=== Begin Enclosure ===

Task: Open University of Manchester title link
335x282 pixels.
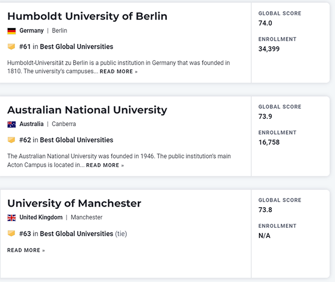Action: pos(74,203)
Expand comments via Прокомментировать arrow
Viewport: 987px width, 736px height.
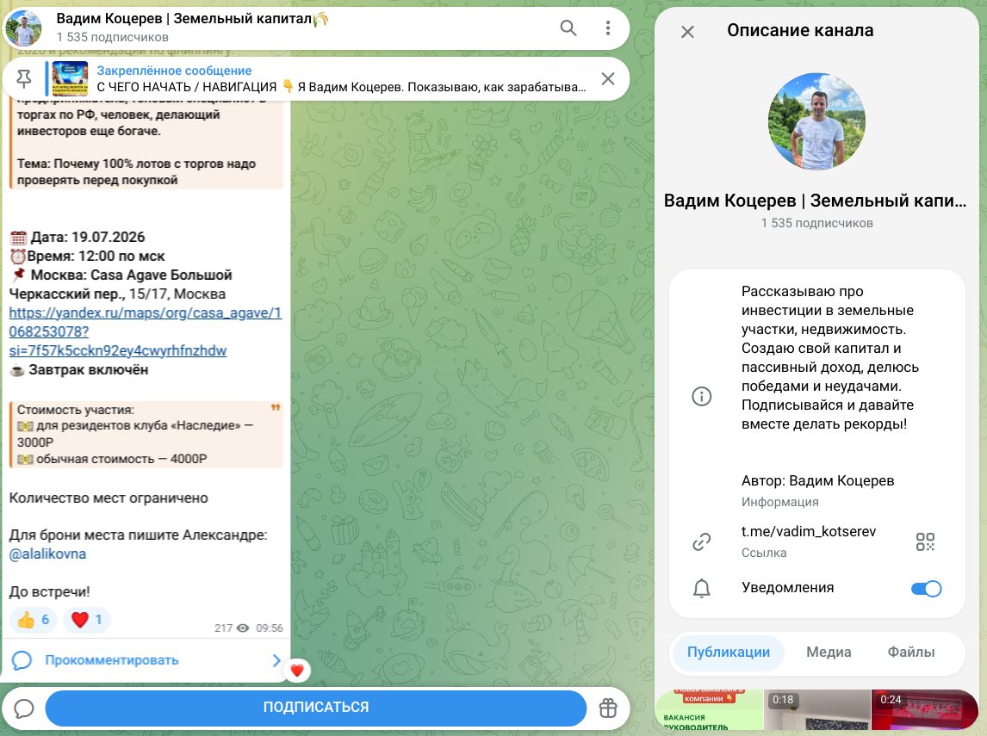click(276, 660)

=== End Enclosure ===
=== Begin Enclosure ===

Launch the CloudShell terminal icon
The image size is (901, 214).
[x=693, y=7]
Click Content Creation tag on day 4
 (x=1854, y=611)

=== End Enclosure ===
=== Begin Enclosure ===

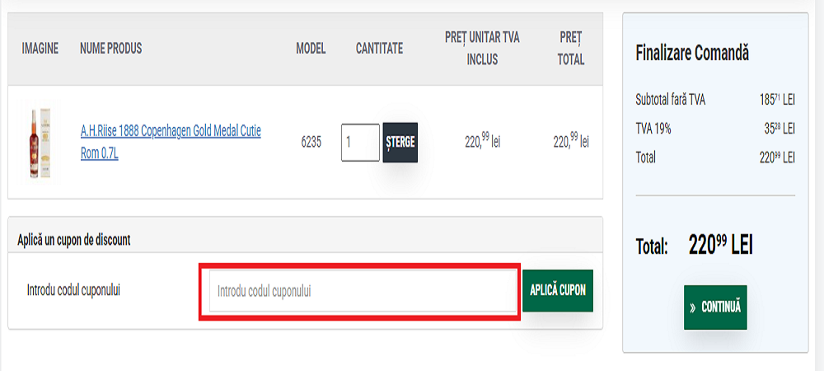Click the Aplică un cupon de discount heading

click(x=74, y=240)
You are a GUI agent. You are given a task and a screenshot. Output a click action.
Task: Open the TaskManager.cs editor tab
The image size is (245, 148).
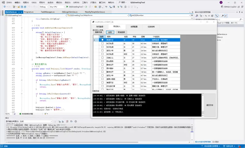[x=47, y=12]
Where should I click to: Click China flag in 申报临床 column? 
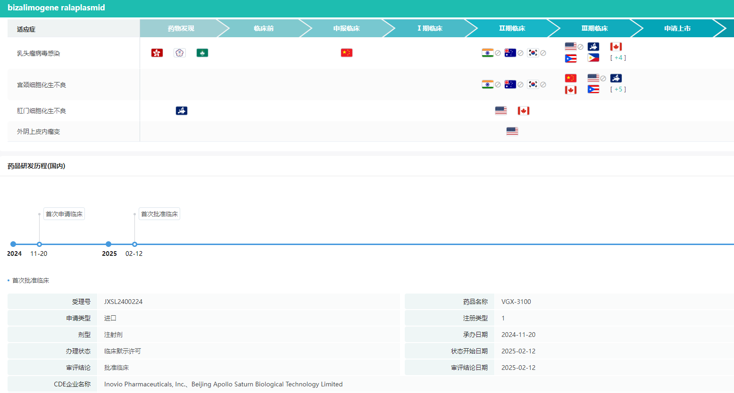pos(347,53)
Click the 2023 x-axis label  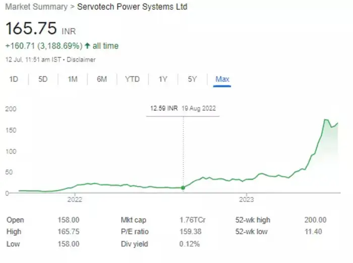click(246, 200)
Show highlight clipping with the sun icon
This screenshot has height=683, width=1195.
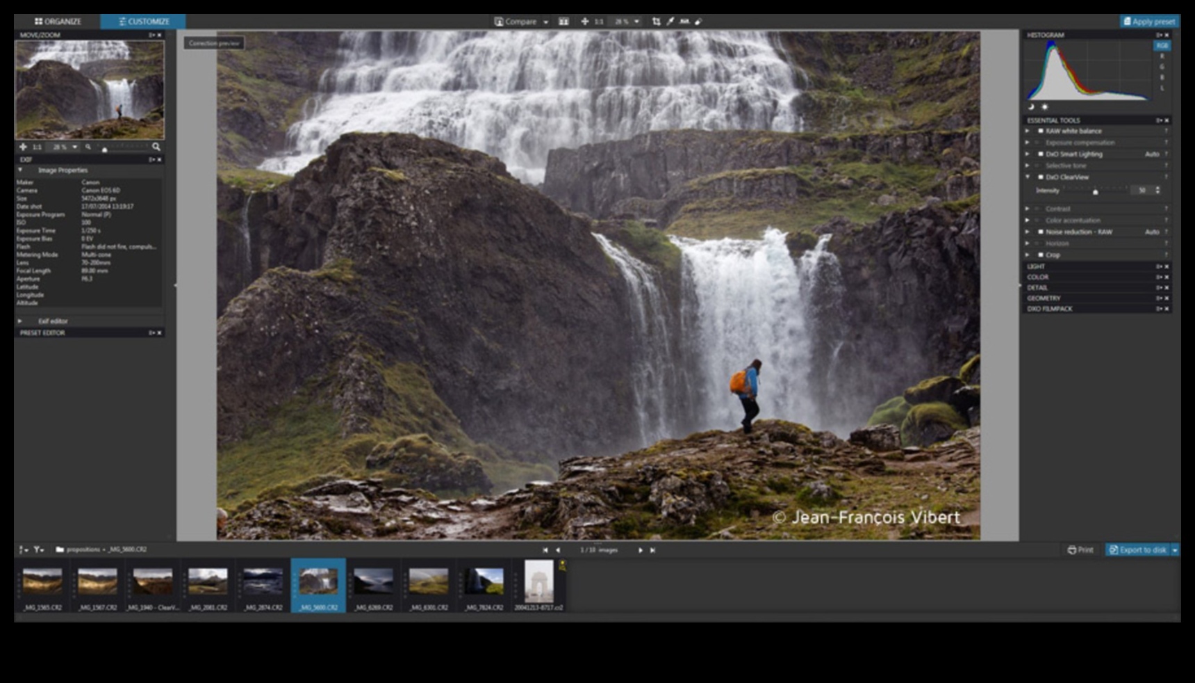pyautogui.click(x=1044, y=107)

=== End Enclosure ===

Instructions for the task: The expected answer is one number: how many lines above contain "Open".

Written solution: 2